The present invention concerns a novel photometer and method for determining the absorbance ratio, in a sample, of two lights of different wavelengths. The illustrative embodiment of the invention is directed to a spectrophotometer for determining the presence of hemoglobin in a fluid and is a modification of the photometric apparatus and method disclosed in U.S. application Ser. No. 127,732, filed Mar. 6, 1980, now U.S. Pat. No. 4,305,659.
In various applications it is necessary to detect low levels of the various hema complexes, and most particularly oxyhemoglobin and free hemoglobin in a certain fluid. For example, in systems in which plasma is collected, it is often desirable to detect the presence of low levels of hemoglobin in the collected plasma.
In one prior art type of system for detecting hemoglobin in a fluid, the loss of light traveling through the sample is detected. To this end, the operator starts the fluid flow and the output is initially set to zero. Any change in this zero output level is detected and is considered a measure of the increased level of hemolysis. One problem in connection with this prior art device is the fact that a change in turbidity might be detected as an increased level of hemolysis. Another problem is that this prior art system requires an initial zeroing procedure which must be handled properly by an operator. A further problem with respect to this prior art system is that it is subject to changes in ambient light levels.

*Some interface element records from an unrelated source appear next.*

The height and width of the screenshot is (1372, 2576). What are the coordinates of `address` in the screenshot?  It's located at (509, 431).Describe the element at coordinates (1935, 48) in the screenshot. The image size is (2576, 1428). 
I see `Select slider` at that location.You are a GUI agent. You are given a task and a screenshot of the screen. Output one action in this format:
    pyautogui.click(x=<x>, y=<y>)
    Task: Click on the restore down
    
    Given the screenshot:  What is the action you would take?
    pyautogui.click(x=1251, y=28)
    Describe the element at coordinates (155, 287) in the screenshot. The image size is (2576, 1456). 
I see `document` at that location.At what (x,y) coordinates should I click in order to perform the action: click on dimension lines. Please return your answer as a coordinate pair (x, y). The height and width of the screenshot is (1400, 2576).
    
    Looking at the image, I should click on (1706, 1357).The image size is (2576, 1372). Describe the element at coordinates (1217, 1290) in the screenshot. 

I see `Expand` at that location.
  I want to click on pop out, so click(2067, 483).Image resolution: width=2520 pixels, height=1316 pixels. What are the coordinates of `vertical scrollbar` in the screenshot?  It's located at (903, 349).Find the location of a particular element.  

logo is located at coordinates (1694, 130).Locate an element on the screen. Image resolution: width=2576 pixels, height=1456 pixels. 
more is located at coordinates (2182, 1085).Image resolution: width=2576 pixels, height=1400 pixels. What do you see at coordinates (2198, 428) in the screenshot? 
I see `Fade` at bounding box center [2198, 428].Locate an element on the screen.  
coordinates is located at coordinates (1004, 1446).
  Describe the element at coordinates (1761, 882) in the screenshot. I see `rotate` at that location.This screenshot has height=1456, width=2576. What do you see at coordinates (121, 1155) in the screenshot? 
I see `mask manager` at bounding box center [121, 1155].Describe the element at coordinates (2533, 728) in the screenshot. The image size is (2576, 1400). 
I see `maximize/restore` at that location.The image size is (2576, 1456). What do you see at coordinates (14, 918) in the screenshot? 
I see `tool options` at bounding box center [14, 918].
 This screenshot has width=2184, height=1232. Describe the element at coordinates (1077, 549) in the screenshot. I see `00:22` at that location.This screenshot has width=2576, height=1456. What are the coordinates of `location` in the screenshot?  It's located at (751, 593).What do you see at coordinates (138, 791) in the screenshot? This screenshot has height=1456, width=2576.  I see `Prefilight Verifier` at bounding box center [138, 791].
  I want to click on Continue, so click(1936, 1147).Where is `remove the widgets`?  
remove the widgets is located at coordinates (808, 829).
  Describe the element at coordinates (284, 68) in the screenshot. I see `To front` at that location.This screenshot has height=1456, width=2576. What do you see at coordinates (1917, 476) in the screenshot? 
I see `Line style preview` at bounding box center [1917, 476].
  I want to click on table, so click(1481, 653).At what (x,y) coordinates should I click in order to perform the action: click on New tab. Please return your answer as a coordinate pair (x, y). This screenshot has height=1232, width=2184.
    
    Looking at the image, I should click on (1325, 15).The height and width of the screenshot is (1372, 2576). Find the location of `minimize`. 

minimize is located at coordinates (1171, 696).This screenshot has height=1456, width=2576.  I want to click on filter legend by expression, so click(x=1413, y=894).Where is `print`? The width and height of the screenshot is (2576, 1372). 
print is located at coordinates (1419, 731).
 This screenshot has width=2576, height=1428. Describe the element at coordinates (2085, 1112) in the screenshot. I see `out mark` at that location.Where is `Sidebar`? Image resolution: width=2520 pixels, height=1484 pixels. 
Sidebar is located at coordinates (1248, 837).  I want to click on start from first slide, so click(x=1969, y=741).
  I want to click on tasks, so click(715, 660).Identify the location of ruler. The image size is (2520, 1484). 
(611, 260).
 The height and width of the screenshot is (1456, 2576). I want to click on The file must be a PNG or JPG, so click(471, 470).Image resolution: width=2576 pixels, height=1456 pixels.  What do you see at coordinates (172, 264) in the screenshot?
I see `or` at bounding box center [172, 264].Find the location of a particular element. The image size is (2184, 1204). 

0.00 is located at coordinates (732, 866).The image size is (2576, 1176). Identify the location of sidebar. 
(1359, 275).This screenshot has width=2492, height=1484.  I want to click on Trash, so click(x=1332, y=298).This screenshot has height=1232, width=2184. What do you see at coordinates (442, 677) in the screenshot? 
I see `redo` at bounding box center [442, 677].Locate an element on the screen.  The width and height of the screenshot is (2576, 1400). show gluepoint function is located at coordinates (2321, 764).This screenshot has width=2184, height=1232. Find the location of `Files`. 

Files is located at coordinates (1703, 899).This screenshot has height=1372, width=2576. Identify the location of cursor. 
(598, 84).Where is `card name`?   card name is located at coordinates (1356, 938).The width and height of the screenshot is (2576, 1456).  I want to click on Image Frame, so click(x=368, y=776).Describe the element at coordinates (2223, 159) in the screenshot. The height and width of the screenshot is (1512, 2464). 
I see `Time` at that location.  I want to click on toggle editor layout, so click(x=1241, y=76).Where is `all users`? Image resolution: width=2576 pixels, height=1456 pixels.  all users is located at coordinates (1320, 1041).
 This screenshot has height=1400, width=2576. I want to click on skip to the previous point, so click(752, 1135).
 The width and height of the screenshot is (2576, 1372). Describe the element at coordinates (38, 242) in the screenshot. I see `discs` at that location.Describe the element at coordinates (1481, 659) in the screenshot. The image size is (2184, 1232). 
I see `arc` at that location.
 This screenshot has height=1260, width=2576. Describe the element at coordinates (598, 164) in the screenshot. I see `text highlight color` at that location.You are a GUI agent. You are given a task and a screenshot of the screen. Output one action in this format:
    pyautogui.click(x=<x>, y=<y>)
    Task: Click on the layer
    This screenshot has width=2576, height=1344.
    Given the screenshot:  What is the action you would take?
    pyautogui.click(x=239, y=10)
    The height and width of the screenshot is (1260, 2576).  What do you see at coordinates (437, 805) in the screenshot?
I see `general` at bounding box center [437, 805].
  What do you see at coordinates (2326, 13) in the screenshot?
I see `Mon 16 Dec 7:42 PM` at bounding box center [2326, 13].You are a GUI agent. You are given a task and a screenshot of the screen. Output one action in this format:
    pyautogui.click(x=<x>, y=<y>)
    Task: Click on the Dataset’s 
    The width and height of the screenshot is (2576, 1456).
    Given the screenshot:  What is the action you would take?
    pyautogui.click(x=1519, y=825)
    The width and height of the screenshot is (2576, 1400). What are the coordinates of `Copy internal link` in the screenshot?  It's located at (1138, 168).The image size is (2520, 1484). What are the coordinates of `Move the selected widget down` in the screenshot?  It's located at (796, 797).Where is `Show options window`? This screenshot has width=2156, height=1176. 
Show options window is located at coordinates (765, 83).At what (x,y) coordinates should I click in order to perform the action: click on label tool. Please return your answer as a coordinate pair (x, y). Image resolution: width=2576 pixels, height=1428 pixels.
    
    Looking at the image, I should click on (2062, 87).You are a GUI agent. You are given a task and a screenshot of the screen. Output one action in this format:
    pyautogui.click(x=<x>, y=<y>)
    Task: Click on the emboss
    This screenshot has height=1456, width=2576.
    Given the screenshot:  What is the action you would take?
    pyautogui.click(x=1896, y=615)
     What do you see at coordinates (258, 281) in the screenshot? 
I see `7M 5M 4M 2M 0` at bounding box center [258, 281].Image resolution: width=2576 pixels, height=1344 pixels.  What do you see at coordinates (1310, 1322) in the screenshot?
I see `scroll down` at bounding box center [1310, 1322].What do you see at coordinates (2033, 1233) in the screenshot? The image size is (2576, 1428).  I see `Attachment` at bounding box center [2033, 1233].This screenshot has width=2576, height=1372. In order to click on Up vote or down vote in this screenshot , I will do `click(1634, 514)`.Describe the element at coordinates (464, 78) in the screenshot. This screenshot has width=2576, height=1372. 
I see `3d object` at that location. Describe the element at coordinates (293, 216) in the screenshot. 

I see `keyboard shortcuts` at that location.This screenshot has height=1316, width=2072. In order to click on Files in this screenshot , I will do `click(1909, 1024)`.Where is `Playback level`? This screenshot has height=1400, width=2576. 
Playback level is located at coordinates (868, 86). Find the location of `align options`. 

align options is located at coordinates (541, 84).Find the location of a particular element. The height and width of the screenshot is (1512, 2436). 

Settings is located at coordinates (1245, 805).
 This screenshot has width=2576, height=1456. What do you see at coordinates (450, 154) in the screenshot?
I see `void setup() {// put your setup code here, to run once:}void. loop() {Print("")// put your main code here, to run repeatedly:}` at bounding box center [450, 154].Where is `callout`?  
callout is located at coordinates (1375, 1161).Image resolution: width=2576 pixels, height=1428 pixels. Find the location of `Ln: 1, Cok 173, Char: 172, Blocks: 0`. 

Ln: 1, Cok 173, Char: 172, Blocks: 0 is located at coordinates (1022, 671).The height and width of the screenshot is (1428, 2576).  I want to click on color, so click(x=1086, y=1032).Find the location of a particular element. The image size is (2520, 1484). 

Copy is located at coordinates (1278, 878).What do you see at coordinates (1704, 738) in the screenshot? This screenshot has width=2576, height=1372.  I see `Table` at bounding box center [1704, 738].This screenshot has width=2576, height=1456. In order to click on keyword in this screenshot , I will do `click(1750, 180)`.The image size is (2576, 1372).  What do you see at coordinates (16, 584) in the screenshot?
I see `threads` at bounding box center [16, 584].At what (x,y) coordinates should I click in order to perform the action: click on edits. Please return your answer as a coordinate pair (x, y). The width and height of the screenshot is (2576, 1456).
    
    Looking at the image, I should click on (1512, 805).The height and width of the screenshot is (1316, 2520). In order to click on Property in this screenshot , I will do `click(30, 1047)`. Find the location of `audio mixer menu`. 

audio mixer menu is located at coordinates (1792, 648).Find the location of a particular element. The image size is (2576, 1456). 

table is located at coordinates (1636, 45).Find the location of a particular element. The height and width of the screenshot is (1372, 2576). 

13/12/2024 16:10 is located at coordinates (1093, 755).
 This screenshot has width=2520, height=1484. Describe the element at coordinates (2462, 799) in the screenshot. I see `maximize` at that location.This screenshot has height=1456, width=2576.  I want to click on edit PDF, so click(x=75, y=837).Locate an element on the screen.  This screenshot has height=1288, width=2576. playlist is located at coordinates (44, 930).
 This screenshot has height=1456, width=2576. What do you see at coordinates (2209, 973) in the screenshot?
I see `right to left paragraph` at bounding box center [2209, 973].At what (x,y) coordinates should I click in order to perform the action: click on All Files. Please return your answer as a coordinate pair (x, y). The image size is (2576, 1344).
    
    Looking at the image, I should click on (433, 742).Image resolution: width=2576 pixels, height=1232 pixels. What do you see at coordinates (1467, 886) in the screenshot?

In copending application Ser. No. 127,732, filed Mar. 6, 1980, now U.S. Pat. No. 4,305,659, a hemolysis detector is disclosed which determines the red/green absorbance ratio of the sample. In this manner, the presence of even small traces of hemoglobin can be detected in a fluid, such as plasma. In the copending application, intensity leveling of the two light sources is required. The present invention obviates the need for such intensity leveling by utilizing a direct division of the light outputs. Further, by utilizing the present invention the output of the system may be in the form of a digital word, thereby enabling efficient and inexpensive display of the result in a digital form. Another advantage of the present invention is that the absolute magnitude of the signals produced by the light sources is relatively unimportant, so long as the relative ratio of the light source outputs tends to remain constant.
It is, therefore, an object of the present invention to provide an apparatus and method for determining the absorbance, in a sample, of two different wavelength lights.
Another object of the present invention is to provide a hemolysis detector which operates to detect hemoglobin in a fluid by determining the red/green absorbance ratio of the fluid.
Another object of the present invention is to provide a system for determining the color of a sample by using known absorbance characteristics and passing two colors through the sample and then determining the ratio of absorbance of the two colors.
A still further object of the present invention is to provide apparatus and a method for determining the color absorbance ratio of a fluid with the apparatus and method being blind to ambient light level changes.
A further object of the present invention is to provide an apparatus for determining the color absorbance ratio of a sample, with the apparatus being relatively simple in construction and easy to manufacture.
Another object of the present invention is to provide a system for determining the color absorbance ratio of a sample, without requiring intensity leveling of the light sources.
A further object of the present invention is to provide a system for determining the color absorbance ratio of a sample, and for enabling the display of the results in a digital form without requiring complex digital circuitry.
Other objects and advantages of the invention will become apparent as the description proceeds.